La sparatoria davanti alle forze dell’ordine, a Gela si prepara una stretta

131

Il sindaco di Gela, Lucio Greco, si accinge a varare una stretta sulla vita notturna della città del golfo dopo la sparatoria avvenuta la scorsa notte nei pressi della statale 115 al distributore Gb Oil in cui un 42enne licatese è stato gravemente ferito a colpi di pistola. E’ quanto emerge da una riunione urgente del comitato per l’ordine e la sicurezza pubblica tenutosi alla presenza del Prefetto Cosima Di Stani e dei vertici delle forze dell’ordine.

Alla luce di quanto accaduto il sindaco è pronto a emanare un’ordinanza che impone la chiusura anticipata dei locali pubblici. Il primo cittadino è consapevole che tali misure colpiscono un tessuto sociale che nulla ha a che vedere con tali episodi di violenza. Ma qualcosa va fatto. “Mi dispiace che a pagare siano gli esercenti – ha dichiarato alla testata Meridionews – ma dobbiamo in qualche modo arginare questa violenza”.

In manette è finito Paolo Di Giacomo, colui che ha premuto il grilletto al culmine di una violenta rissa tra un gruppo di gelesi e uno di licatesi per un apprezzamento di troppo a una ragazza.

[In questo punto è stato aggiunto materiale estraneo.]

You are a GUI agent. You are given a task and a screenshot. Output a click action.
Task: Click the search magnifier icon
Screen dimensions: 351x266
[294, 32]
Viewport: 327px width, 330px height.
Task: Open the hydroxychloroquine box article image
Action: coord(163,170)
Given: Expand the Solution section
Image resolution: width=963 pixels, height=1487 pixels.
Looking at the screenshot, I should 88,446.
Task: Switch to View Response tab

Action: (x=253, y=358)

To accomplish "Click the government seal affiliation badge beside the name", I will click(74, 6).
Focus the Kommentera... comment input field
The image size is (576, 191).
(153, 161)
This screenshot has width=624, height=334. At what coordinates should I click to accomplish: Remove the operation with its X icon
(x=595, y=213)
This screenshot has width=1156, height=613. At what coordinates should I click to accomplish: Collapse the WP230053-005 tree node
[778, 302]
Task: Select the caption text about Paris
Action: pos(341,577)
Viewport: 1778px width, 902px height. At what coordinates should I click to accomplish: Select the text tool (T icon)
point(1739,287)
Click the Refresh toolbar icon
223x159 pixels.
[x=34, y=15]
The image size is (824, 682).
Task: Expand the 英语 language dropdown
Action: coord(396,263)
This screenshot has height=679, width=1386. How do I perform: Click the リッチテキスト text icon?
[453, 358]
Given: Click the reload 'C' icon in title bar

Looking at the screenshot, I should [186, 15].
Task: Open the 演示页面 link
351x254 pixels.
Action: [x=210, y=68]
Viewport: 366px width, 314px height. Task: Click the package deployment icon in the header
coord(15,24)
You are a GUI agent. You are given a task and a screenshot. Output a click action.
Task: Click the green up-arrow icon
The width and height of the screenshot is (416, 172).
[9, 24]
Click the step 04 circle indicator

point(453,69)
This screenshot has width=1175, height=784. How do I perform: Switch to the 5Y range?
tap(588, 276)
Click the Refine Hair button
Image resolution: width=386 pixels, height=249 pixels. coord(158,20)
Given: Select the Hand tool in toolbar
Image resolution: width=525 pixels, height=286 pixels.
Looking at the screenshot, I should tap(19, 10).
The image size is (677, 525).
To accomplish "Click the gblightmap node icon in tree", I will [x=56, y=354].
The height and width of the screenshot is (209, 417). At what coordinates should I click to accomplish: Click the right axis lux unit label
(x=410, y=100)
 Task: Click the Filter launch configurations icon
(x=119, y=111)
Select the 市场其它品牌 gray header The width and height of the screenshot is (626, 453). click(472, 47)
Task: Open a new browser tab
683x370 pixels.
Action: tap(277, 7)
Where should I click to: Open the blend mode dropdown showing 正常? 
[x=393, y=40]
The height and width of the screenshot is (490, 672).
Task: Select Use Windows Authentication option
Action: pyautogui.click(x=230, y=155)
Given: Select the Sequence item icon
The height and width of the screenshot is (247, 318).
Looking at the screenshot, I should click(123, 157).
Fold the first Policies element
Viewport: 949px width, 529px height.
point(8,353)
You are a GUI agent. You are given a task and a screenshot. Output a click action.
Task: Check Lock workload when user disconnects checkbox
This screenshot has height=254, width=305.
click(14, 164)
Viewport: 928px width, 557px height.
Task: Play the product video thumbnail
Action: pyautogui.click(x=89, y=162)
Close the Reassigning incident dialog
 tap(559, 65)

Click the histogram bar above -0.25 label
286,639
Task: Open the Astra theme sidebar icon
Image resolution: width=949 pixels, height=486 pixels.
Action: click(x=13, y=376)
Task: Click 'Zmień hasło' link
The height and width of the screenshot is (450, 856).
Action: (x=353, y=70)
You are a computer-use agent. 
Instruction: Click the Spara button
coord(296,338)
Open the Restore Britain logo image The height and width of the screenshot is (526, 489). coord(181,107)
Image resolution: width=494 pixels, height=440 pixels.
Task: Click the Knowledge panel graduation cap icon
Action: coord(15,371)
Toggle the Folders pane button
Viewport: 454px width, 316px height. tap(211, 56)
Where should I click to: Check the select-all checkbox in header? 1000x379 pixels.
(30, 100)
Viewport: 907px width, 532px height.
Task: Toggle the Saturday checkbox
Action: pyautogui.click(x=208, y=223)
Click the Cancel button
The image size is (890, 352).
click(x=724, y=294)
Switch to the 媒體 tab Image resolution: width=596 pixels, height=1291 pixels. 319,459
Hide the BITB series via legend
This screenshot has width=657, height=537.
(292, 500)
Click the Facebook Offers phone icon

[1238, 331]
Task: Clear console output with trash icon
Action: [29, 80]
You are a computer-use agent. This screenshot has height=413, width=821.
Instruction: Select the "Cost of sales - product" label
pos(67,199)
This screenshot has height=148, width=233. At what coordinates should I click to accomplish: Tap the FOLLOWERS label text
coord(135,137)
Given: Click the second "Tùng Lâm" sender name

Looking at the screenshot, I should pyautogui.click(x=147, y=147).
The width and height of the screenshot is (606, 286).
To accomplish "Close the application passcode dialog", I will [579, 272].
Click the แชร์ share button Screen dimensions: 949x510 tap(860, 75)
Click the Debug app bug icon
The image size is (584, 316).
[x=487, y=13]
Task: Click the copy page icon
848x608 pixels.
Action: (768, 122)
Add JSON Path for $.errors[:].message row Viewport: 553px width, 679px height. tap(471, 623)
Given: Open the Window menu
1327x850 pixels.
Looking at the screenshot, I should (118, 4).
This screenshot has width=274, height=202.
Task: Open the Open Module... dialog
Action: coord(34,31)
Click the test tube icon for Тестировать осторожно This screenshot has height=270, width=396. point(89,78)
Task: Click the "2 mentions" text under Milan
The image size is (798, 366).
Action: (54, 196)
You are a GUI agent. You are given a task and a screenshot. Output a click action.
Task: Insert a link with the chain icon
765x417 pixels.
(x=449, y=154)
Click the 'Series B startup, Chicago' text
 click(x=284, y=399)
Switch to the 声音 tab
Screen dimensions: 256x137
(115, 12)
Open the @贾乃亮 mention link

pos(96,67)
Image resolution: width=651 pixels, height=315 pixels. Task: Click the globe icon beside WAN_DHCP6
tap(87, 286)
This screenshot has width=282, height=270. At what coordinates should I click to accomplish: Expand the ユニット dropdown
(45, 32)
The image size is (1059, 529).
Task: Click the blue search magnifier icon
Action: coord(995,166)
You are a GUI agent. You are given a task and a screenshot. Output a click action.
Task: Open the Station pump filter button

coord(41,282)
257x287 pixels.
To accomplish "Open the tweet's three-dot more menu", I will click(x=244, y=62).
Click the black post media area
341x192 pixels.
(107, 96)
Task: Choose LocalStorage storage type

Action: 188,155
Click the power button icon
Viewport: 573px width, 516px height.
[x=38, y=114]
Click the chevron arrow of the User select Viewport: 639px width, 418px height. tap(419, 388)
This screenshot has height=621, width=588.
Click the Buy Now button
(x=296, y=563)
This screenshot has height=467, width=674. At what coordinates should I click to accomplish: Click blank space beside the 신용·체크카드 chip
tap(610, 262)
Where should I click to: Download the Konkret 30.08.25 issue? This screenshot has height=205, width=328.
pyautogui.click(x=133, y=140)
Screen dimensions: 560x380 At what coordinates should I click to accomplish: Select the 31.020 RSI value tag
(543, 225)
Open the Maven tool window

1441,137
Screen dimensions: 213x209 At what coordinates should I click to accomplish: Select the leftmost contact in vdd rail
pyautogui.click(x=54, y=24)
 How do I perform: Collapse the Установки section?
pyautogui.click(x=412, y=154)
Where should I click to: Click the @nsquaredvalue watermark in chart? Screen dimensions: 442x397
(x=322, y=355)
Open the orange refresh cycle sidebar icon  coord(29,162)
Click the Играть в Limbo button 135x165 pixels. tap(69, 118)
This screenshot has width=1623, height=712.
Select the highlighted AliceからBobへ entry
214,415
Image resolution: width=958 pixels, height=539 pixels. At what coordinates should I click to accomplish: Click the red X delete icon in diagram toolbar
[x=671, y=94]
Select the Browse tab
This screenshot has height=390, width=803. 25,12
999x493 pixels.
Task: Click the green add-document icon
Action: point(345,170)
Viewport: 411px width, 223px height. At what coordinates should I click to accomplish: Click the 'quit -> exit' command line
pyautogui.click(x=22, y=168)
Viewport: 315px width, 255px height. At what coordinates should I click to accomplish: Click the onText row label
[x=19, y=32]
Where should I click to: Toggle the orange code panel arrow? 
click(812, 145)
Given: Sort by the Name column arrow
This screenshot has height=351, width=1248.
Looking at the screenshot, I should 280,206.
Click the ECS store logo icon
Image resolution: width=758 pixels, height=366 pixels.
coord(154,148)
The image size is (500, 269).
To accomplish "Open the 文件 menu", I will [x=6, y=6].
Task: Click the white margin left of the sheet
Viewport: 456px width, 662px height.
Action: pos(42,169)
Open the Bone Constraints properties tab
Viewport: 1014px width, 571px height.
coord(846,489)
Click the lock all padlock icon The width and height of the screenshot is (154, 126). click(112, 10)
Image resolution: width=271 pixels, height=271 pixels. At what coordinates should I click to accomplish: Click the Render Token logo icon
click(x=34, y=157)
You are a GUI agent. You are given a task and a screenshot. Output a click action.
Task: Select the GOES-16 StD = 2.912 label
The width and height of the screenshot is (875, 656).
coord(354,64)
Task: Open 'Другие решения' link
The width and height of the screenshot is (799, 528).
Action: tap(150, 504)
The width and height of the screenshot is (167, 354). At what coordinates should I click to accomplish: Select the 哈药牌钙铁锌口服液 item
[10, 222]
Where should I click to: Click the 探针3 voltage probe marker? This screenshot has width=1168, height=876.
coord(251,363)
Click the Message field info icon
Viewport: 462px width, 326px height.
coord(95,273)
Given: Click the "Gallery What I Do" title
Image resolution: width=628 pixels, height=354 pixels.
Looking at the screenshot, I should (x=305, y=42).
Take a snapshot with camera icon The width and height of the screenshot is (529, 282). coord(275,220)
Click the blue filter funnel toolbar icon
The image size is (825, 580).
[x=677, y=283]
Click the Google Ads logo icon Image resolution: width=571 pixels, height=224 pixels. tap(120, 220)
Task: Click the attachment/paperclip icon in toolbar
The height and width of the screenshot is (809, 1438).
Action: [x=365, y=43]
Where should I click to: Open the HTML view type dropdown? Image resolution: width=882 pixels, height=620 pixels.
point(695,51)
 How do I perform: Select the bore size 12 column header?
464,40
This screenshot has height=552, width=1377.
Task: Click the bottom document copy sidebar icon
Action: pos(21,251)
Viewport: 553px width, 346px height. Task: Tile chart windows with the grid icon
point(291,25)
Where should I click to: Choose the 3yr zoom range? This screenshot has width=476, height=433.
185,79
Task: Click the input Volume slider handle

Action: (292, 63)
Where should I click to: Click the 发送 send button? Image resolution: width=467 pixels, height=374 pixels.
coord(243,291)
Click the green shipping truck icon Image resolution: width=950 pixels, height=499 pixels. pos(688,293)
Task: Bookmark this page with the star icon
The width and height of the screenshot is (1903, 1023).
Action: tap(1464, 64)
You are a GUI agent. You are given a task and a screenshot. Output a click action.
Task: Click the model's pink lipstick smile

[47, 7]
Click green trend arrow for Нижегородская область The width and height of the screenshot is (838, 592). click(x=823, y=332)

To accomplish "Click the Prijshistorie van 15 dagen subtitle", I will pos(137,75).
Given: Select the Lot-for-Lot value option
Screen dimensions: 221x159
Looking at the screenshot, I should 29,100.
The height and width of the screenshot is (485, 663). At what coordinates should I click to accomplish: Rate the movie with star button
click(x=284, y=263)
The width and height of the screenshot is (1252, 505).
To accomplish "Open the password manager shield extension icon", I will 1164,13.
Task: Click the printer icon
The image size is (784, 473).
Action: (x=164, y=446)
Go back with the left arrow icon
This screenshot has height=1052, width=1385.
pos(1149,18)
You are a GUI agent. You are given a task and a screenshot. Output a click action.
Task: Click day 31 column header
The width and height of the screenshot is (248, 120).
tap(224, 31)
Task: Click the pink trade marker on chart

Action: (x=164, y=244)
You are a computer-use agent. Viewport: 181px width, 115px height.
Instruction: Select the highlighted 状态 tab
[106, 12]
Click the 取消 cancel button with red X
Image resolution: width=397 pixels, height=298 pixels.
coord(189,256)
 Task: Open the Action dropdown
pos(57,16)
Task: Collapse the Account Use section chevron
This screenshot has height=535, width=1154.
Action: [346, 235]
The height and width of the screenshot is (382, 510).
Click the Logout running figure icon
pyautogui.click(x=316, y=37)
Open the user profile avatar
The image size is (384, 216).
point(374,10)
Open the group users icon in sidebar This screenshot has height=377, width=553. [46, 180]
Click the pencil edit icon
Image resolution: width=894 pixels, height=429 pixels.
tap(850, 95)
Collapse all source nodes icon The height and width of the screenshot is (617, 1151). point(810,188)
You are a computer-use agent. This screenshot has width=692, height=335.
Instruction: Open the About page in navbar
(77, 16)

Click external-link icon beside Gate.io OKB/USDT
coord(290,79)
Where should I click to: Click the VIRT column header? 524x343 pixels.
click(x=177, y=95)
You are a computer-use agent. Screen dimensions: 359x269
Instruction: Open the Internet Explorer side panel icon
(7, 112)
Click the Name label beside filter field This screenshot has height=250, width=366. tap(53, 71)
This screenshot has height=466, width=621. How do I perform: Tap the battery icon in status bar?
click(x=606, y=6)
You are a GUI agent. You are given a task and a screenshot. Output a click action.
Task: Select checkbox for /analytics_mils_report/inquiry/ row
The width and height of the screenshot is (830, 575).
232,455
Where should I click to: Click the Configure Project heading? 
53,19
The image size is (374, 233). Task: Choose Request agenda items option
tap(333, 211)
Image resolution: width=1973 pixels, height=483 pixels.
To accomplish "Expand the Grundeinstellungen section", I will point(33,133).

Sarebbe stata quest’ultima a chiamare in aiuto Di Giacomo che accecato dalla rabbia e noncurante della presenza di poliziotti e carabinieri intervenuti per sedare la lite, si è fatto strada nella calca sparando diversi colpi contro la vittima colpendola all’addome. Il 42enne di Licata è stato operato d’urgenza, è in condizioni gravi ma non sarebbe in pericolo di vita. Il 34enne Paolo Quinto Di Giacomo è invece finito in carcere con l’accusa di tentato omicidio. Ha utilizzato una pistola calibro 7,65 con silenziatore e matricola abrasa.